RetroCast publishes PaRoutes training artifacts as hosted, versioned datasets. The official Python workflow is centered on retrocast.datasets. Use retrocast get-training-data when you need a download path outside Python.

Requires the hosted training-set API

This guide assumes a RetroCast build that includes retrocast.datasets.download_training_set. That surface landed after v0.5.3 in commit 2c6387a.

If your install does not expose retrocast.datasets, upgrade before running the examples on this page.

Quick Start

Pick one of two workflows:

use this when you do not care where the files live beyond “some verified local cache”.

python:

from retrocast.datasets import download_training_set
from retrocast.io import iter_training_routes

path = download_training_set(
    "paroutes",
    artifact="reaction-holdout-n1-n5",
    split="training",
)

for route in iter_training_routes(path):
    ...

cli:

retrocast get-training-data reaction-holdout-n1-n5 --split training

resulting local layout:

~/.cache/retrocast/training-sets/paroutes/<release>/SHA256SUMS
~/.cache/retrocast/training-sets/paroutes/<release>/<artifact>/manifest.json
~/.cache/retrocast/training-sets/paroutes/<release>/<artifact>/<file>

use this when you want to choose the dataset root yourself. pass a dataset-specific directory such as data/datasets/paroutes, and retrocast will place releases directly under it.

python:

from pathlib import Path

from retrocast.datasets import download_training_set
from retrocast.io import iter_training_routes

path = download_training_set(
    "paroutes",
    artifact="reaction-holdout-n1-n5",
    split="training",
    output_dir=Path("data/datasets/paroutes"),
)

for route in iter_training_routes(path):
    ...

cli:

retrocast get-training-data reaction-holdout-n1-n5 --split training --dir data/datasets/paroutes

resulting local layout:

data/datasets/paroutes/<release>/SHA256SUMS
data/datasets/paroutes/<release>/<artifact>/manifest.json
data/datasets/paroutes/<release>/<artifact>/<file>

One-step reaction training uses the same flow with artifact="single-step-reaction-holdout-n1-n5" or artifact="single-step-route-holdout-n1-n5". By default, that downloads the canonical jsonl artifact. Pass format="rsmi" if you specifically want the plain reaction-smiles text file.

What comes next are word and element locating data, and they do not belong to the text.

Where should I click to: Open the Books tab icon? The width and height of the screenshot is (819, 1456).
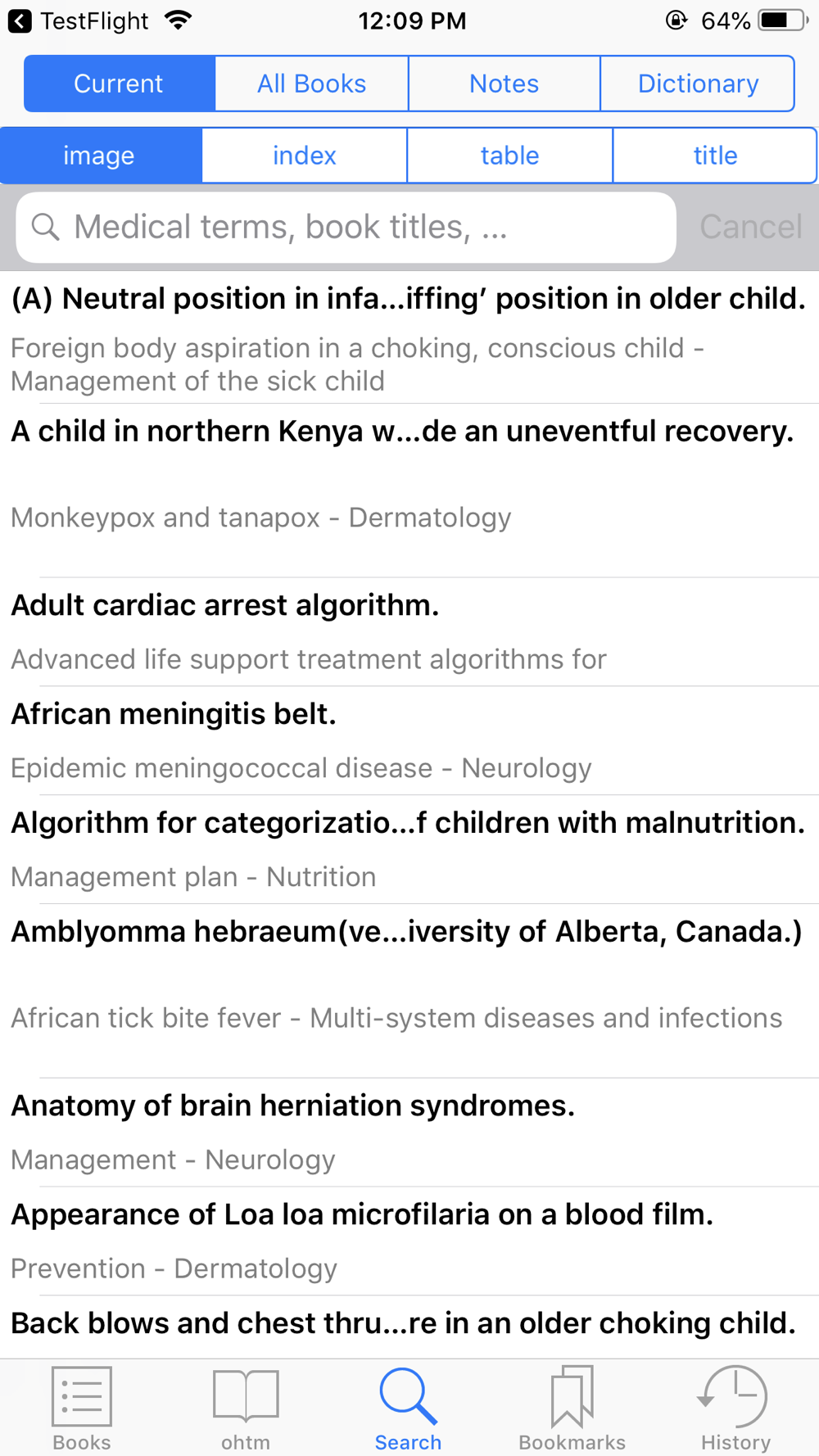coord(82,1396)
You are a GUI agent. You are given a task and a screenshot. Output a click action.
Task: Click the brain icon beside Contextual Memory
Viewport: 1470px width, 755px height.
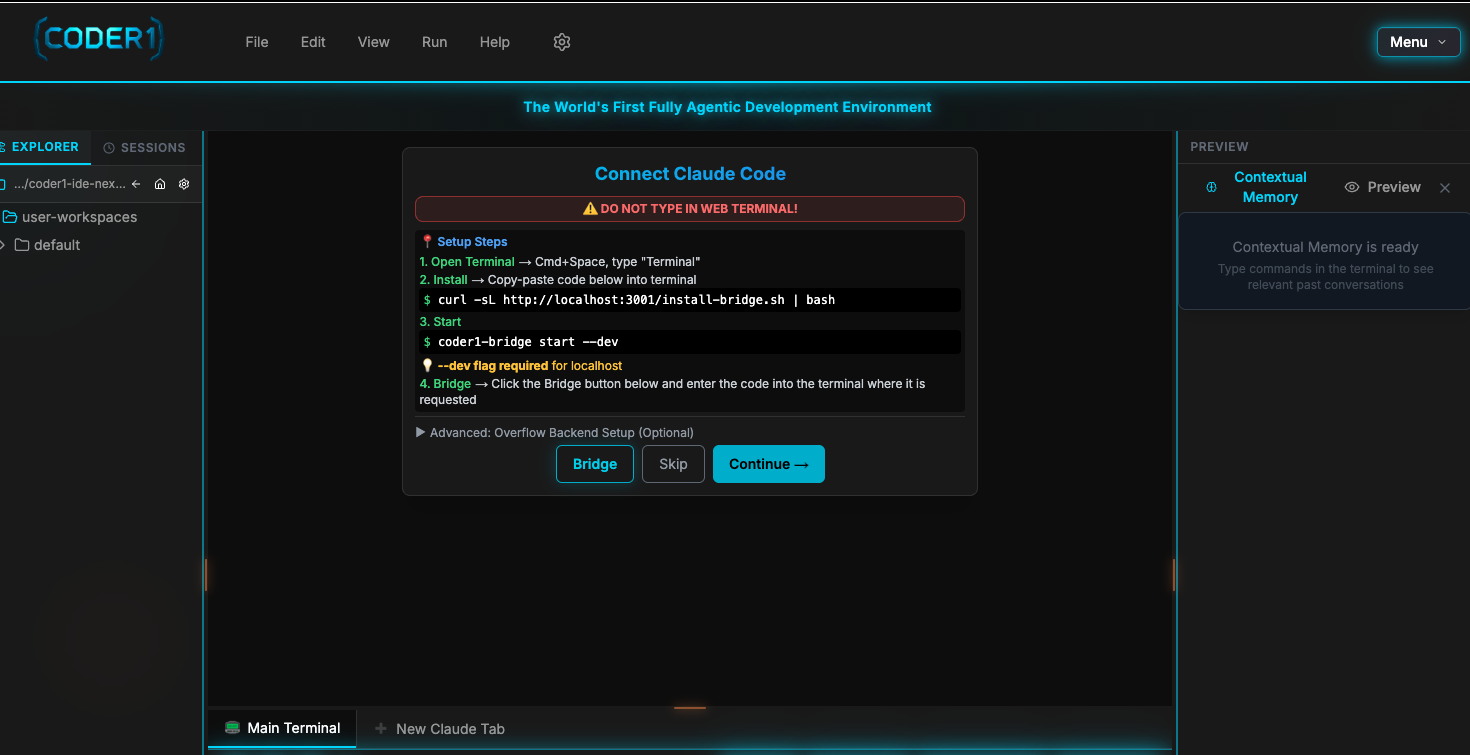1211,187
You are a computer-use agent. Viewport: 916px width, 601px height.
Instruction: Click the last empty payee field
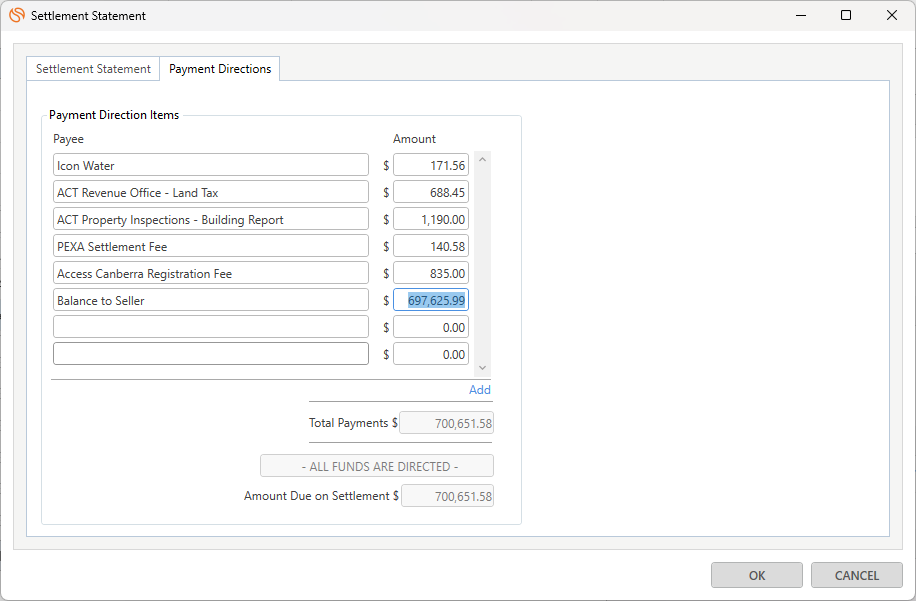[x=211, y=355]
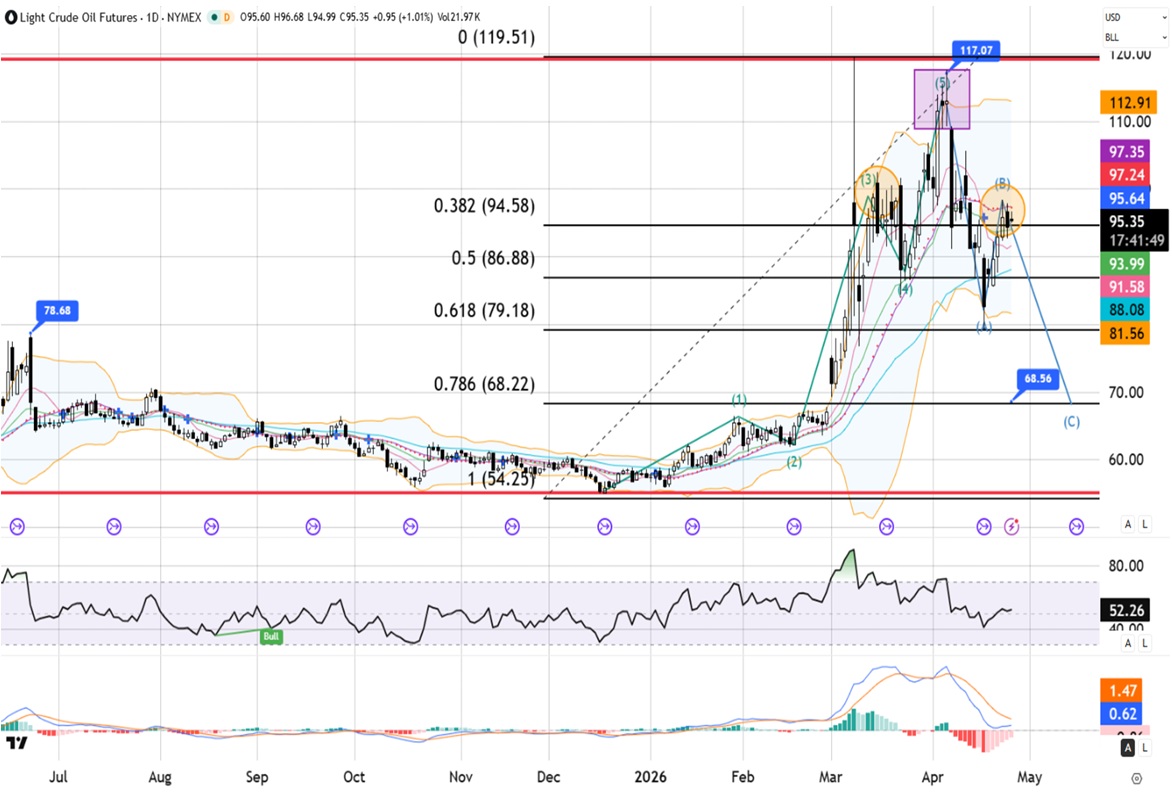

The original PaRoutes n1/n5 test sets are also published as all-only artifacts: n1-routes, n5-routes, n1-single-step-reactions, and n5-single-step-reactions. Use split="all" for those.

When a real download happens in an interactive terminal, RetroCast shows a progress bar automatically. Pass show_progress=False to suppress it or show_progress=True to force it.

Public Imports

The stable public import path for training-set download helpers is retrocast.datasets:

from retrocast.datasets import download_training_set, resolve_latest_training_set_release

Artifact Matrix

Use reaction-holdout-n1-n5 unless you specifically need a route-holdout baseline.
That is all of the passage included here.